With the American Civil War still raging, a South Carolina mother heads to the front line in Tennessee to bring home her severely injured son in Joslin’s historical novel.
It is late October, 1863, when Susannah Shelburne receives the telegram she has been dreading: Her son Francis, a Confederate soldier, has been wounded in battle. Jacob, her husband, is seriously ill, leaving her the only one who can travel to Tennessee to tend to Francis’ injuries and bring him back to Ardwyn, the family home. Susannah, the daughter of an abolitionist preacher, was only 15 years old when she married Jacob, who was 25 years her senior.

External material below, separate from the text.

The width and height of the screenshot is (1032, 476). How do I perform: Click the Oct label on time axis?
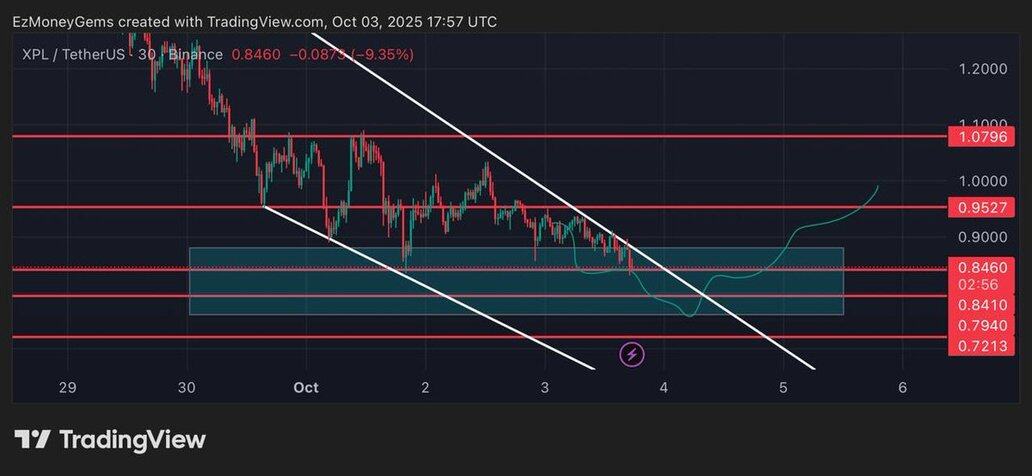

He is also an abolitionist, and although he currently retains two Black servants (the elderly manservant Hawk and Letty, a personal maid to Susannah), Jacob pays them wages and has given them certificates of freedom, an arrangement necessarily kept secret from the neighbors. To Susannah and Jacob’s great dismay, Francis enlisted in the Confederate army the day he turned 18; he and his mother parted acrimoniously. Now, she heads out on the arduous journey to Lookout Mountain, Tennessee, to the small farmhouse that serves as a makeshift field headquarters where Francis is located. They will spend the next five months there as she tends to his wounds, hoping to spare him the amputation of his leg. During these most difficult months of her life, she must also endure her son’s vitriol and vicious mockery. Nell’s novel is compellingly narrated by Susannah and set against the vivid backdrop of the physical, social, emotional, and familial devastations of the war. Composed in carefully textured prose filled with detailed, period-appropriate cultural minutia (“In his haversack, I found a scant handful of dried beans, another of corn kernels, and a few acorns—his sustenance for fighting all day on the side of a mountain”), the narrative reflects upon Susannah’s earlier heartbreaks even as she struggles through the current torrent of verbal abuse and physical assaults. Letty is a standout secondary character—when she eventually joins Susannah and Francis in the farmhouse, she offers support, love, hope, and critical homely wisdom in a voice seasoned by hardships.
An intense, addictive drama with a hint of light at the end of the tunnel.